= Beginning of Section =

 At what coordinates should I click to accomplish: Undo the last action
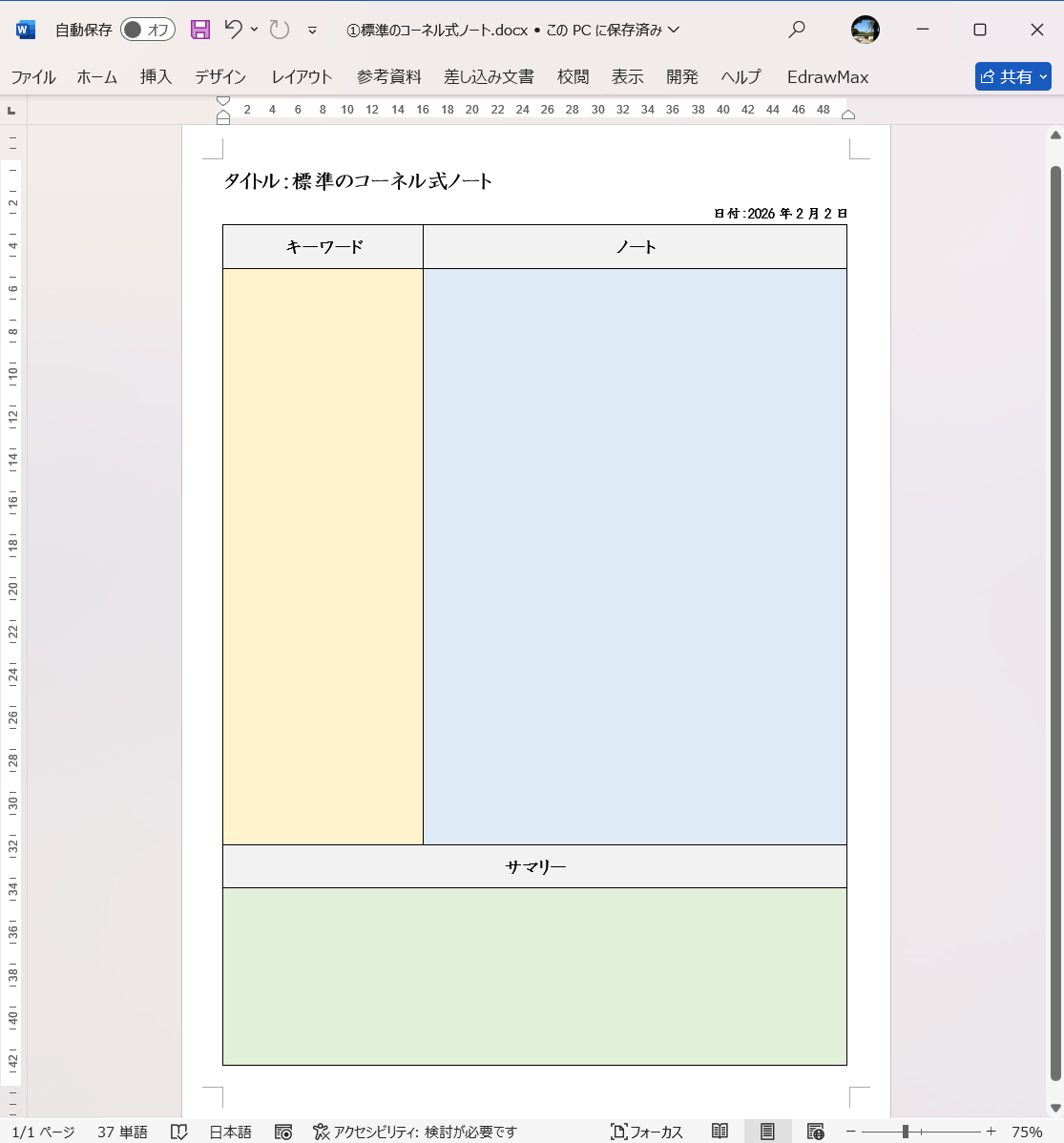tap(233, 30)
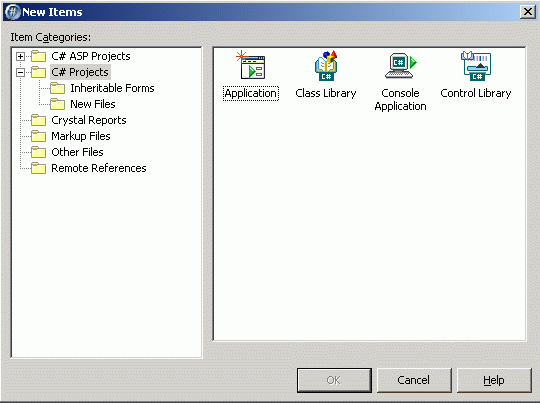The height and width of the screenshot is (403, 540).
Task: Select the Class Library icon
Action: 326,65
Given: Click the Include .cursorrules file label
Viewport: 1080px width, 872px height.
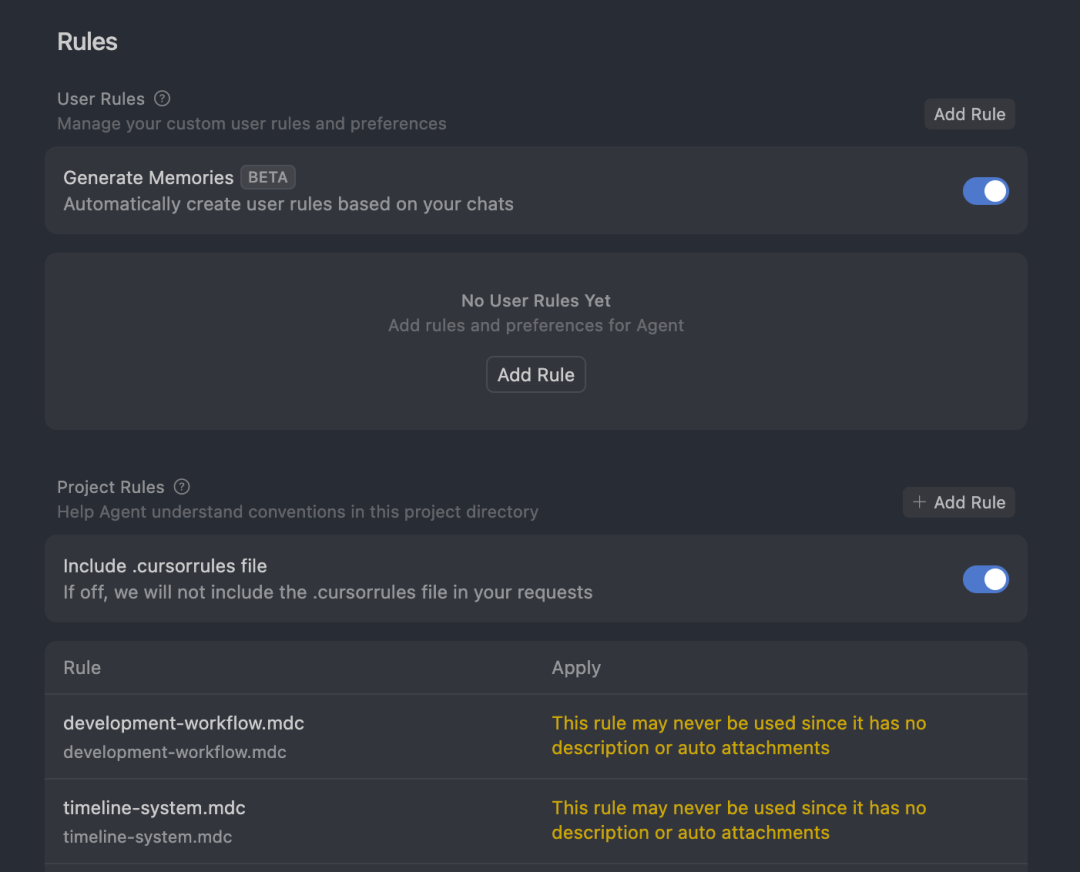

= End of Section =

## DIRECTIONS FOR THIS TASK:
Verbatim output of the entries is required, with each image left out.

## RESULT OF THE EXERCISE:
 At what coordinates should I click to accomplish: Undo the last action
tap(233, 30)
The height and width of the screenshot is (403, 540).
Task: Select the Class Library icon
Action: 326,65
Given: Click the Include .cursorrules file label
Viewport: 1080px width, 872px height.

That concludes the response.